• PROBLEM: What is needed is an exact transcription of the line with "Task: Click the Еще отзывы button" and all the lines that follow it in the entries below; add nothing else.

(Saved entries)
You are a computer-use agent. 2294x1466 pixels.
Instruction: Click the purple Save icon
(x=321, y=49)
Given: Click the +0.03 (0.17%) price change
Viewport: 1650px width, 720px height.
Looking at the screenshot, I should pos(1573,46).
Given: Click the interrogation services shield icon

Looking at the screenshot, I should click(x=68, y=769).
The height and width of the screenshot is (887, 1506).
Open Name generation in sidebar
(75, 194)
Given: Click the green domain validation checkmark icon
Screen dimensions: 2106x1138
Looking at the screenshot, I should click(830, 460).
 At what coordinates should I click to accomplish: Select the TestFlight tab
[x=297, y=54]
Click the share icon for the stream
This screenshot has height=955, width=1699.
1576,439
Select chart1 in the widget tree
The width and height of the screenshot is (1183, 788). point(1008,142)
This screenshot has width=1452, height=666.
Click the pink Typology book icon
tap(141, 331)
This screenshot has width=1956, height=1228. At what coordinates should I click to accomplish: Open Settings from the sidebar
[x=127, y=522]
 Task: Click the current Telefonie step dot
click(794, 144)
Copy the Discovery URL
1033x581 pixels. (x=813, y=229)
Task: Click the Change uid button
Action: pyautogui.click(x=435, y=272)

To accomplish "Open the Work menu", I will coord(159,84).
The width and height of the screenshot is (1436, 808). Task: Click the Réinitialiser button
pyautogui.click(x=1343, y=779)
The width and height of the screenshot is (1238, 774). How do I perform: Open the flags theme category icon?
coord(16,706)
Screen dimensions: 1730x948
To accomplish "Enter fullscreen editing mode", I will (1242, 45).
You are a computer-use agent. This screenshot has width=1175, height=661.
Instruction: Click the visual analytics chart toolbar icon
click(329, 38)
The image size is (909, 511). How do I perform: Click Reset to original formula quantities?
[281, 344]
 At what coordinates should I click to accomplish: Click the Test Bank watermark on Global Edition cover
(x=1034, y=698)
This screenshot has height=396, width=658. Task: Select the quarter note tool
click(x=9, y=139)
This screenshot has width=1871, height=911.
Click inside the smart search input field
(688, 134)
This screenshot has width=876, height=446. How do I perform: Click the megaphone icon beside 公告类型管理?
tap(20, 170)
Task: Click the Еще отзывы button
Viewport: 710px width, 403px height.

• WORKED SOLUTION:
Task: Click the Еще отзывы button
Viewport: 710px width, 403px height.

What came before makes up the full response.